In response to user jkiiski's comment I did some more digging. I defined a function similar to the above but that takes the stream as an argument (for easier reuse):

(defun unread-char-test (stream)
  (let ((stack nil))
    (loop
       for c = (read-char stream nil)
       while c
       do (push c stack))
    (loop
       for c = (pop stack)
       while c
       do (unread-char c stream)))
  (coerce
   (loop
      for c = (read-char stream nil)
      while c
      collect c)
   'string))

I then ran the following in a second REPL:

(defun create-server (port)
  (usocket:with-socket-listener (listener "127.0.0.1" port)
    (usocket:with-server-socket (connection (usocket:socket-accept listener))
      (let ((stream (usocket:socket-stream connection)))
        (print "hello" stream)))))

(create-server 4000)

And the following in the first REPL:

(defun create-client (port)
  (usocket:with-client-socket (connection stream "127.0.0.1" port)
    (unread-char-test stream)))

(create-client 4000)

And it did throw the error I expected:

Two UNREAD-CHARs without intervening READ-CHAR on #<BASIC-TCP-STREAM ISO-8859-1 (SOCKET/4) #x302001813E2D>
   [Condition of type SIMPLE-ERROR]

This suggests that jkiiski's assumption is correct.

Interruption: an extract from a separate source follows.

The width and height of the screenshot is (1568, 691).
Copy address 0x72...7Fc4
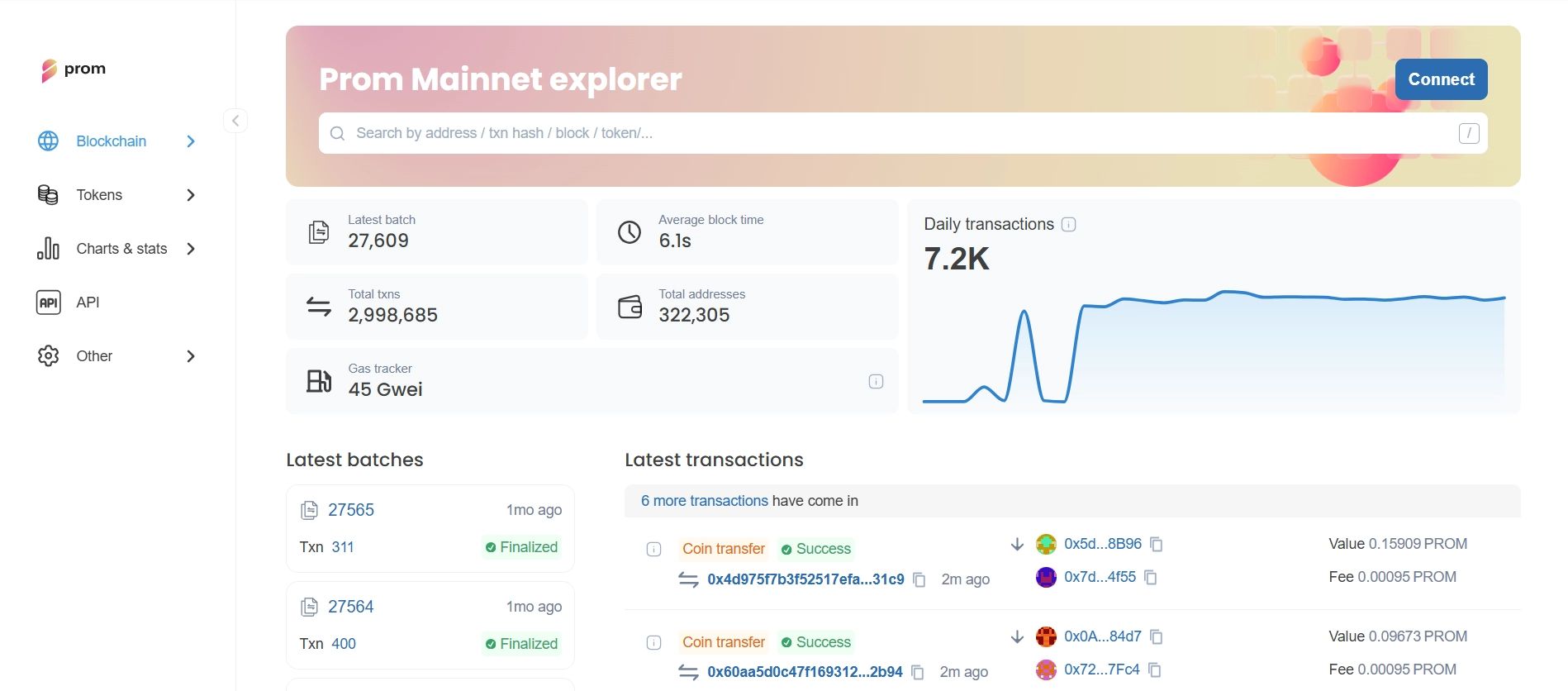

The original behaviour was also observed when the input was read from a text file, like so:

(with-open-file (stream "test.txt" :direction :output)
  (princ "hello" stream))

(with-open-file (stream "test.txt")
  (unread-char-test stream)))
==> "hello"

I imagine that, when dealing with local file I/O, the implementation reads large chunks of a file into memory, and then read-char reads from the buffer. If correct, this also supports the assumption that the error described in the specification is not thrown by typical implementations when unreading from a stream whose contents are in-memory.